Civil society commends AG for delaying NPO Bill

Civil Society Bahamas (CSB) President Shaun Ingraham. ( Photo courtesy of the Rotary Club of Eleuthera)

NASSAU, BAHAMAS – Civil Society Bahamas (CSB) President Shaun Ingraham yesterday commended the government for delaying the passage of the Non-Profit Organizations Bill in order to consult with the umbrella organization and review its recommendations.

Attorney General Carl Bethel announced the delay in the Senate yesterday during debate on a compendium of bills which seek to meet the requirements of international financial regulatory bodies.

Bethel said the government is receptive to what he called substantive and well-meaning suggestions made by CSB.

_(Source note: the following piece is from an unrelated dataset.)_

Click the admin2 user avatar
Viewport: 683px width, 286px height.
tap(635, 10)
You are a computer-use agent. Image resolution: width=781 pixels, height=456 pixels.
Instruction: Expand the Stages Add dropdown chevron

“Civil Society Bahamas commends the attorney general and the Senate for their commitment to consultation with the civil society organization sector,” Ingraham told Eyewitness News Online when contacted for comment.

“The work that Civil Society Bahamas has done over the past years to develop the Civil Society Organizations Bill, 2015 (CSO Bill) and the recent consultations with both CSOs and government prepared the sector to respond quickly and provide feedback.

“The goal is to ensure that legislation is in place to appropriately regulate the sector and meet the government’s concern about potential abuses of NPOs for money laundering.

“However, CSB is confident this can be done while still supporting the growth of this sector which is widely recognized as critical for national development.”

In a statement, CSB said the draft was widely disseminated for consultation and reflects input of both civil society and the government.

The group detailed nine areas of concern relating to the Non-Profit Organizations Bill, 2018.

Parliament passed the bill last week.

CSB said it appeared the bill was developed with minimal or no consultation with stakeholders; the 90-day clause for NPOs to registered following the legislation’s enactment could wipe out the sector; the proposed legislation does not reflect the scope of operations of non-profit organizations in The Bahamas; the bill is “unfairly punitive” and was not supported by a green paper or white paper as required under law; and it gives very wide powers to the minister and registrar to oversee the regulations of an already broad sector.

In the Senate, Bethel said the government is prepared to accept positive suggestions and necessary criticisms to improve its initiations, as well as engage in meaningful dialogue with stakeholders.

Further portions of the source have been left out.